Aunque las cartas que escriben sus sirvientes se centran en las incidencias de la vida de Carlos, en algunos momentos se asoma a ellas, si bien un poco de refilón, la vida de los vecinos de la comarca. Es época de escasez y el secretario del Emperador lo expone con toda la crudeza: El hambre que aquí se pasa es grande escribe Martín de Gaztelu el 13 de octubre de 1557 a Juan Vázquez--. Vuestra Merced tenga la mano para que no se dé licencia para sacar trigo, porque Su Majestad se enojó mucho los días pasados cuando supo que lo llevaban por remos a Portugal. La necesidad de este año en esta vera se espera que sea mucho mayor que la del pasado, porque vale dieciséis reales una fanega de trigo, y cada día sube, y de pura hambre y de los muchos que han muerto y mueren, están medio despoblados estos lugares.

La presencia del Emperador en la comarca no se sabe si alivia o agrava la situación: las crónicas relatan que la llegada de las decenas de personas que componían el séquito imperial encareció los alimentos. Hay muchas castañas y poco pan; y el que hay, caro, escriben los servidores. El Emperador, que tiene bien servida su mesa gracias a los correos que llegan cargados de Toledo, Guadalupe, Valladolid o Lisboa, atiene las necesidades que había como antes las socorrían los poderosos: con limosnas. El monje anónimo escribe en su crónica: Carlos V mandó hacer muy buenas limosnas en todos los pueblos de La Vera. Y a Plasencia le cupo que salieron de la cárcel muchas personas que estaba por deudas (). Fue una de las cosas que se pudieron hacer por aquel tiempo de más socorro para los pobres, porque el año era muy necesitado de pan y valía una fanega de trigo treinta reales; y eran muchas las deudas y los pobres.

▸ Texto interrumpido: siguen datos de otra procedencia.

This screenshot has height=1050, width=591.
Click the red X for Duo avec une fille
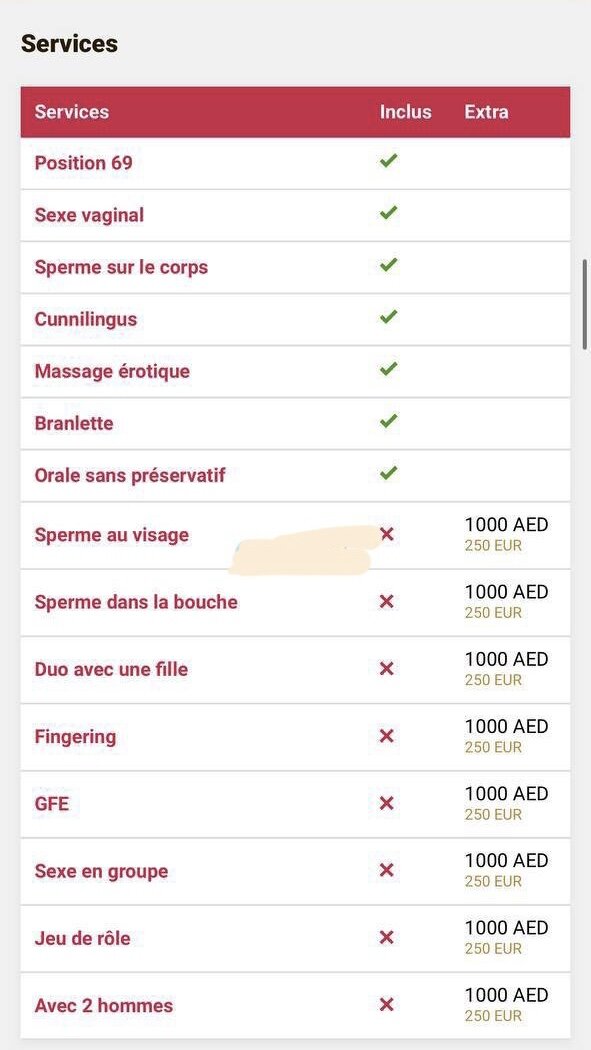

Carlos guarda parte de su renta para limosnas. Tiene incluso a su servicio un limosnero, Jorge Nepotis, que se encarga de la tarea pero no quiere que las mujeres vayan a pedirla al Monasterio, y así se lo hace saber a los visitadores de los jerónimos: Me desplace que vengan tantas jóvenes a recibir limosna a las puertas del convento. Pues como los frailes salen a dársela, hablan con ellas y a veces chancean, se produce entre las gentes alguna murmuración. La sugerencia del Emperador se cumple de inmediato: se da orden de que ninguna mujer pase de la Cruz del Humilladero bajo pena de recibir cien azotes.

La estancia de la comitiva imperial en Jarandilla y Yuste trae consecuencias menos piadosas: como siempre ocurre, allí donde hay un gran grupo de soldados o de hombres solos, surge un prostíbulo: la Casa de las Muñecas, en Garganta la Olla, que todavía se conserva, es el lugar donde recalan y huelgan los servidores del Emperador.